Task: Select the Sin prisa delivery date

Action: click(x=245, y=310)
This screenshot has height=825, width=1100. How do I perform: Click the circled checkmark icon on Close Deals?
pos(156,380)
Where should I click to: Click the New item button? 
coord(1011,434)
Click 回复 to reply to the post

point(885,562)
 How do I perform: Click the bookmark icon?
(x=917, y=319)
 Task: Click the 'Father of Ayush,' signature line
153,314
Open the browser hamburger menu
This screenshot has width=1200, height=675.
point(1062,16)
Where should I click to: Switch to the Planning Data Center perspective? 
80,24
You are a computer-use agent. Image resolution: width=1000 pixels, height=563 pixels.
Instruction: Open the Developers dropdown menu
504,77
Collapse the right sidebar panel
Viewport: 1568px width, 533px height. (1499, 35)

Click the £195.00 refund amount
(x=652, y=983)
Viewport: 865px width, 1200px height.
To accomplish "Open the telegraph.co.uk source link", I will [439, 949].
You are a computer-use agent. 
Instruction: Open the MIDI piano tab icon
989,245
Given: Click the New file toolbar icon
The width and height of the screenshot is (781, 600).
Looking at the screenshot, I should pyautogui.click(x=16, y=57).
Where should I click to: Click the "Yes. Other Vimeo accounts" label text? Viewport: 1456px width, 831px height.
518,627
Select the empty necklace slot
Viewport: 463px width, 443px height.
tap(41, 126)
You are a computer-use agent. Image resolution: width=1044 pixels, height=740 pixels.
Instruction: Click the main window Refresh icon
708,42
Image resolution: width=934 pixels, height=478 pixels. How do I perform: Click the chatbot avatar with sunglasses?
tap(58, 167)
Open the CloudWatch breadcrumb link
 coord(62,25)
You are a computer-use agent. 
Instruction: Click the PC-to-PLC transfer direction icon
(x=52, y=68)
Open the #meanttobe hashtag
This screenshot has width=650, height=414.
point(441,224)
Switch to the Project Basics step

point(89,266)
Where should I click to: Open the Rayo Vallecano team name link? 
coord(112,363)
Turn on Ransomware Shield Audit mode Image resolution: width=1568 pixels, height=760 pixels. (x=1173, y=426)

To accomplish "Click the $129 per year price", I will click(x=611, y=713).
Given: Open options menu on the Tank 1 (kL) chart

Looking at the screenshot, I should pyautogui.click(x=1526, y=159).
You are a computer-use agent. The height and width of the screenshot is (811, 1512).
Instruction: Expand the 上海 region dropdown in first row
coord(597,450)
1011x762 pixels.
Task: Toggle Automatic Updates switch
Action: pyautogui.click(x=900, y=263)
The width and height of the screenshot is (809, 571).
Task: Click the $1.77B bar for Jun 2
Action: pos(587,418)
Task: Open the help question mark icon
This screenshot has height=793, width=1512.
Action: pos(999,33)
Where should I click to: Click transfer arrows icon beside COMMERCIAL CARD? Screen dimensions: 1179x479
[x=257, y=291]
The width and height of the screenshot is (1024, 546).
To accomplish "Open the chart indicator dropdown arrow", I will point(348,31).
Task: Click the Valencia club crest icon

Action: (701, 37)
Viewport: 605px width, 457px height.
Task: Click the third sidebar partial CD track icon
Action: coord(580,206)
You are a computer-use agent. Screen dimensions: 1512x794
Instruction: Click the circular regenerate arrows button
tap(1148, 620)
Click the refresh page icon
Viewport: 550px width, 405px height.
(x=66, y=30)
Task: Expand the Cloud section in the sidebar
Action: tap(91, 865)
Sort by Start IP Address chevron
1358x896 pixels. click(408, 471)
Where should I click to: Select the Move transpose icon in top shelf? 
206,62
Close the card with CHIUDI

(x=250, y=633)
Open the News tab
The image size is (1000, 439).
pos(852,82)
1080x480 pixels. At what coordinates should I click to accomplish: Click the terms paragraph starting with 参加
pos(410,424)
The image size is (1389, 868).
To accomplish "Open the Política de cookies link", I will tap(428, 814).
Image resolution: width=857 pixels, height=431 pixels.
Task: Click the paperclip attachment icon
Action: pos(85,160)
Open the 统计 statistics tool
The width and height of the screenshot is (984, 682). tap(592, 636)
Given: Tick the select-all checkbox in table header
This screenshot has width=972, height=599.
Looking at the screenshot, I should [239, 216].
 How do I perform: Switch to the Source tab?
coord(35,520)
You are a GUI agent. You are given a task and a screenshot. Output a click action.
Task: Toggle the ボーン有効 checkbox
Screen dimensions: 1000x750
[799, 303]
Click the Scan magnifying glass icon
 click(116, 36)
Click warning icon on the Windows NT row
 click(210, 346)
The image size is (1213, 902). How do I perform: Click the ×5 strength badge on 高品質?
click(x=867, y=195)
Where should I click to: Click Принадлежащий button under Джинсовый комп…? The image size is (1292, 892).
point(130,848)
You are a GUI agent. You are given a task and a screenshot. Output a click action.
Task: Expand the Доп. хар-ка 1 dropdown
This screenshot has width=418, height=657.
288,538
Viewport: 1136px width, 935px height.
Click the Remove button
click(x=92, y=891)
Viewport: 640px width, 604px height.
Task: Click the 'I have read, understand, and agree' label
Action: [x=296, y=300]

......

_Problem description:_
Reproduce the rows above verbatim, from the line containing "Click the Scan magnifying glass icon" through the last line of the rows, including both ends.

_Correct output:_
Click the Scan magnifying glass icon
 click(116, 36)
Click warning icon on the Windows NT row
 click(210, 346)
The image size is (1213, 902). How do I perform: Click the ×5 strength badge on 高品質?
click(x=867, y=195)
Where should I click to: Click Принадлежащий button under Джинсовый комп…? The image size is (1292, 892).
point(130,848)
You are a GUI agent. You are given a task and a screenshot. Output a click action.
Task: Expand the Доп. хар-ка 1 dropdown
This screenshot has width=418, height=657.
288,538
Viewport: 1136px width, 935px height.
Click the Remove button
click(x=92, y=891)
Viewport: 640px width, 604px height.
Task: Click the 'I have read, understand, and agree' label
Action: [x=296, y=300]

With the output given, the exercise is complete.